INPUT =

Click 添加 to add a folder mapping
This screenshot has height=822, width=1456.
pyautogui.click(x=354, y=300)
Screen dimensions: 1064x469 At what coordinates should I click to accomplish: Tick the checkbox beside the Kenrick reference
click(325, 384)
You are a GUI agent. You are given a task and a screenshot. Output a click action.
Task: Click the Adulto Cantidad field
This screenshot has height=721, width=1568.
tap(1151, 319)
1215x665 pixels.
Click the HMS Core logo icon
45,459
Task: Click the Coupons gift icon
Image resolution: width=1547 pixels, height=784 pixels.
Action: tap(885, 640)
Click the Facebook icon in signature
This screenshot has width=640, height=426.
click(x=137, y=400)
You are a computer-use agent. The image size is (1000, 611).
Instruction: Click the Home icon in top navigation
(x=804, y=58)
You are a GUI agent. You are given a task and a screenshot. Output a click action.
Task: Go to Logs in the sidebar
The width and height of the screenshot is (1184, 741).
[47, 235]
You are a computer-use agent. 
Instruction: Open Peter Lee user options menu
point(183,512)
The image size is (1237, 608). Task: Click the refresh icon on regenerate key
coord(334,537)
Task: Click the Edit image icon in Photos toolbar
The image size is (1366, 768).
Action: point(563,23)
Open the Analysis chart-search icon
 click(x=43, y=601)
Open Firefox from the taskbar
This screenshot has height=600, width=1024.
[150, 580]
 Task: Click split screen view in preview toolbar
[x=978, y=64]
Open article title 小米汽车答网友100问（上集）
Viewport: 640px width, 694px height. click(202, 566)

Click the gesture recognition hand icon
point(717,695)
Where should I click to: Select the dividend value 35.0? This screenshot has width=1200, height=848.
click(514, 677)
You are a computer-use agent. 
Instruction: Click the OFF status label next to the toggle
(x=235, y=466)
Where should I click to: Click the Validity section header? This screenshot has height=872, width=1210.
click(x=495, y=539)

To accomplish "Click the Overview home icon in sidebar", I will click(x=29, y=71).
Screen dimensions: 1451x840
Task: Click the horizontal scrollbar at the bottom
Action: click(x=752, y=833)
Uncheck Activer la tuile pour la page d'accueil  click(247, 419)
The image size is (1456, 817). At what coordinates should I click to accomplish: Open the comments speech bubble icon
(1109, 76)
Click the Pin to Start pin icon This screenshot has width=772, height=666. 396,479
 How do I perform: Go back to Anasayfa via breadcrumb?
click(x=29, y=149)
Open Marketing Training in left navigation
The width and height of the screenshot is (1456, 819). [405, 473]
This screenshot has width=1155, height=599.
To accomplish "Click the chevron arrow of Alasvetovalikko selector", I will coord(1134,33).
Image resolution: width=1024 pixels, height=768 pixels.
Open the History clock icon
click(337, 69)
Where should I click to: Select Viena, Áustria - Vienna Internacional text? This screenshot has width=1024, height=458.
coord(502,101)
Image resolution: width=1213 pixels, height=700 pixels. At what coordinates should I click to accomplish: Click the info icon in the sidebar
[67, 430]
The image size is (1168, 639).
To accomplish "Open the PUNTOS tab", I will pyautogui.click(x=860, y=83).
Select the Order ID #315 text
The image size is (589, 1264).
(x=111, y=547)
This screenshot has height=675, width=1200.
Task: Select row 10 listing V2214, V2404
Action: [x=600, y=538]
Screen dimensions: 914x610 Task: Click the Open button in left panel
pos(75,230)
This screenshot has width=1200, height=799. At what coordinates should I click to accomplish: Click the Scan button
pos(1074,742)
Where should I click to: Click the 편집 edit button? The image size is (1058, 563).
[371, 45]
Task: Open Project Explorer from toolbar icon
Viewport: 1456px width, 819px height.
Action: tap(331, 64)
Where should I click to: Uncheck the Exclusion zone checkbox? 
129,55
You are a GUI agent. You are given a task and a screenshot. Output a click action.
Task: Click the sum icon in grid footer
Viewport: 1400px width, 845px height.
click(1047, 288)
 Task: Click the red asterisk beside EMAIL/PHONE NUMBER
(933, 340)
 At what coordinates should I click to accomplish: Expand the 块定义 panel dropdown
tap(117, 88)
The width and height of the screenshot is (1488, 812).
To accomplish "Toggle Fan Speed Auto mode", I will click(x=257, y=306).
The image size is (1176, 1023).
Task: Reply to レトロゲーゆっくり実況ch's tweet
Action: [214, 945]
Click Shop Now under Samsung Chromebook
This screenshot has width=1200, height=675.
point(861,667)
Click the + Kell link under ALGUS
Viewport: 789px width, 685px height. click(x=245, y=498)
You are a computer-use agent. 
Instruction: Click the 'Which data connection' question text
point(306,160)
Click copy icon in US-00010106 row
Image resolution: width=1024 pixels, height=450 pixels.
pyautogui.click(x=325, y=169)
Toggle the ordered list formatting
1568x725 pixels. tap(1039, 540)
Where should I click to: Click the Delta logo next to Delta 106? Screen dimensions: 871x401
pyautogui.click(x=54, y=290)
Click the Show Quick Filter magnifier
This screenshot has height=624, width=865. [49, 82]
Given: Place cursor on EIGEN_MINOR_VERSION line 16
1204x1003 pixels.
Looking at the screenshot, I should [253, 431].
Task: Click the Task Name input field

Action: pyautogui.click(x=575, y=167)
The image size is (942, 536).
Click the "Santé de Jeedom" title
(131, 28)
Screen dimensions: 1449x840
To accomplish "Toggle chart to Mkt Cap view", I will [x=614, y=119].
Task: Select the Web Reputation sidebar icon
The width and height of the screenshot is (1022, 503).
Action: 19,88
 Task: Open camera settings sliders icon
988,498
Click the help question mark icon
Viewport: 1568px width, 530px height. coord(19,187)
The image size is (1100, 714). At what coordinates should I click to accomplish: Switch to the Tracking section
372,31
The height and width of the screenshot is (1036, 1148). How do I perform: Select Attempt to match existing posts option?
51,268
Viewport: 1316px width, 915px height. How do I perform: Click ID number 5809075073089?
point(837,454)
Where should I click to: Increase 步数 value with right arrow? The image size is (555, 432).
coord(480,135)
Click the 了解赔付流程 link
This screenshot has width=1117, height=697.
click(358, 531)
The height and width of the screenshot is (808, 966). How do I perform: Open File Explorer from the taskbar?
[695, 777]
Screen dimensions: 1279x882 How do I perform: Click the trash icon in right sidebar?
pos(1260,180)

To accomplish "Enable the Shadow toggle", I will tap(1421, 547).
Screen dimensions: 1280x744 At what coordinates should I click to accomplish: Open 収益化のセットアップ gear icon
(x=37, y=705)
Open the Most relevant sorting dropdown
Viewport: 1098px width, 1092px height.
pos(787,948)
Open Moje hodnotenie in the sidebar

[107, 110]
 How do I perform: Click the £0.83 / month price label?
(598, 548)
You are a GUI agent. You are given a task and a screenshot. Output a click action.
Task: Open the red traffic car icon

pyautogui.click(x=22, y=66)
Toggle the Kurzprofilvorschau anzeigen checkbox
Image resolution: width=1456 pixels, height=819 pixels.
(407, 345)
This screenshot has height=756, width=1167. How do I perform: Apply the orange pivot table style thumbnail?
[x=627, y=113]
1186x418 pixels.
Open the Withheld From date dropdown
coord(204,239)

WHAT YOU ARE ASKED TO DO = Copy all of the lines above word for word.

ANSWER TO THIS PROBLEM =
Click 添加 to add a folder mapping
This screenshot has height=822, width=1456.
pyautogui.click(x=354, y=300)
Screen dimensions: 1064x469 At what coordinates should I click to accomplish: Tick the checkbox beside the Kenrick reference
click(325, 384)
You are a GUI agent. You are given a task and a screenshot. Output a click action.
Task: Click the Adulto Cantidad field
This screenshot has height=721, width=1568.
tap(1151, 319)
1215x665 pixels.
Click the HMS Core logo icon
45,459
Task: Click the Coupons gift icon
Image resolution: width=1547 pixels, height=784 pixels.
Action: tap(885, 640)
Click the Facebook icon in signature
This screenshot has width=640, height=426.
click(x=137, y=400)
You are a computer-use agent. The image size is (1000, 611).
Instruction: Click the Home icon in top navigation
(x=804, y=58)
You are a GUI agent. You are given a task and a screenshot. Output a click action.
Task: Go to Logs in the sidebar
The width and height of the screenshot is (1184, 741).
[47, 235]
You are a computer-use agent. 
Instruction: Open Peter Lee user options menu
point(183,512)
The image size is (1237, 608). Task: Click the refresh icon on regenerate key
coord(334,537)
Task: Click the Edit image icon in Photos toolbar
The image size is (1366, 768).
Action: point(563,23)
Open the Analysis chart-search icon
 click(x=43, y=601)
Open Firefox from the taskbar
This screenshot has height=600, width=1024.
[150, 580]
 Task: Click split screen view in preview toolbar
[x=978, y=64]
Open article title 小米汽车答网友100问（上集）
Viewport: 640px width, 694px height. click(202, 566)

Click the gesture recognition hand icon
point(717,695)
Where should I click to: Select the dividend value 35.0? This screenshot has width=1200, height=848.
click(514, 677)
You are a computer-use agent. 
Instruction: Click the OFF status label next to the toggle
(x=235, y=466)
Where should I click to: Click the Validity section header? This screenshot has height=872, width=1210.
click(x=495, y=539)

To accomplish "Click the Overview home icon in sidebar", I will click(x=29, y=71).
Screen dimensions: 1451x840
Task: Click the horizontal scrollbar at the bottom
Action: click(x=752, y=833)
Uncheck Activer la tuile pour la page d'accueil  click(247, 419)
The image size is (1456, 817). At what coordinates should I click to accomplish: Open the comments speech bubble icon
(1109, 76)
Click the Pin to Start pin icon This screenshot has width=772, height=666. 396,479
 How do I perform: Go back to Anasayfa via breadcrumb?
click(x=29, y=149)
Open Marketing Training in left navigation
The width and height of the screenshot is (1456, 819). [405, 473]
This screenshot has width=1155, height=599.
To accomplish "Click the chevron arrow of Alasvetovalikko selector", I will coord(1134,33).
Image resolution: width=1024 pixels, height=768 pixels.
Open the History clock icon
click(337, 69)
Where should I click to: Select Viena, Áustria - Vienna Internacional text? This screenshot has width=1024, height=458.
coord(502,101)
Image resolution: width=1213 pixels, height=700 pixels. At what coordinates should I click to accomplish: Click the info icon in the sidebar
[67, 430]
The image size is (1168, 639).
To accomplish "Open the PUNTOS tab", I will pyautogui.click(x=860, y=83).
Select the Order ID #315 text
The image size is (589, 1264).
(x=111, y=547)
This screenshot has height=675, width=1200.
Task: Select row 10 listing V2214, V2404
Action: [x=600, y=538]
Screen dimensions: 914x610 Task: Click the Open button in left panel
pos(75,230)
This screenshot has width=1200, height=799. At what coordinates should I click to accomplish: Click the Scan button
pos(1074,742)
Where should I click to: Click the 편집 edit button? The image size is (1058, 563).
[371, 45]
Task: Open Project Explorer from toolbar icon
Viewport: 1456px width, 819px height.
Action: tap(331, 64)
Where should I click to: Uncheck the Exclusion zone checkbox? 
129,55
You are a GUI agent. You are given a task and a screenshot. Output a click action.
Task: Click the sum icon in grid footer
Viewport: 1400px width, 845px height.
click(1047, 288)
 Task: Click the red asterisk beside EMAIL/PHONE NUMBER
(933, 340)
 At what coordinates should I click to accomplish: Expand the 块定义 panel dropdown
tap(117, 88)
The width and height of the screenshot is (1488, 812).
To accomplish "Toggle Fan Speed Auto mode", I will click(x=257, y=306).
The image size is (1176, 1023).
Task: Reply to レトロゲーゆっくり実況ch's tweet
Action: [214, 945]
Click Shop Now under Samsung Chromebook
This screenshot has width=1200, height=675.
point(861,667)
Click the + Kell link under ALGUS
Viewport: 789px width, 685px height. click(x=245, y=498)
You are a computer-use agent. 
Instruction: Click the 'Which data connection' question text
point(306,160)
Click copy icon in US-00010106 row
Image resolution: width=1024 pixels, height=450 pixels.
pyautogui.click(x=325, y=169)
Toggle the ordered list formatting
1568x725 pixels. tap(1039, 540)
Where should I click to: Click the Delta logo next to Delta 106? Screen dimensions: 871x401
pyautogui.click(x=54, y=290)
Click the Show Quick Filter magnifier
This screenshot has height=624, width=865. [49, 82]
Given: Place cursor on EIGEN_MINOR_VERSION line 16
1204x1003 pixels.
Looking at the screenshot, I should [253, 431].
Task: Click the Task Name input field

Action: pyautogui.click(x=575, y=167)
The image size is (942, 536).
Click the "Santé de Jeedom" title
(131, 28)
Screen dimensions: 1449x840
To accomplish "Toggle chart to Mkt Cap view", I will [x=614, y=119].
Task: Select the Web Reputation sidebar icon
The width and height of the screenshot is (1022, 503).
Action: 19,88
 Task: Open camera settings sliders icon
988,498
Click the help question mark icon
Viewport: 1568px width, 530px height. coord(19,187)
The image size is (1100, 714). At what coordinates should I click to accomplish: Switch to the Tracking section
372,31
The height and width of the screenshot is (1036, 1148). How do I perform: Select Attempt to match existing posts option?
51,268
Viewport: 1316px width, 915px height. How do I perform: Click ID number 5809075073089?
point(837,454)
Where should I click to: Increase 步数 value with right arrow? The image size is (555, 432).
coord(480,135)
Click the 了解赔付流程 link
This screenshot has width=1117, height=697.
click(358, 531)
The height and width of the screenshot is (808, 966). How do I perform: Open File Explorer from the taskbar?
[695, 777]
Screen dimensions: 1279x882 How do I perform: Click the trash icon in right sidebar?
pos(1260,180)

To accomplish "Enable the Shadow toggle", I will tap(1421, 547).
Screen dimensions: 1280x744 At what coordinates should I click to accomplish: Open 収益化のセットアップ gear icon
(x=37, y=705)
Open the Most relevant sorting dropdown
Viewport: 1098px width, 1092px height.
pos(787,948)
Open Moje hodnotenie in the sidebar

[107, 110]
 How do I perform: Click the £0.83 / month price label?
(598, 548)
You are a GUI agent. You are given a task and a screenshot. Output a click action.
Task: Open the red traffic car icon

pyautogui.click(x=22, y=66)
Toggle the Kurzprofilvorschau anzeigen checkbox
Image resolution: width=1456 pixels, height=819 pixels.
(407, 345)
This screenshot has height=756, width=1167. How do I perform: Apply the orange pivot table style thumbnail?
[x=627, y=113]
1186x418 pixels.
Open the Withheld From date dropdown
coord(204,239)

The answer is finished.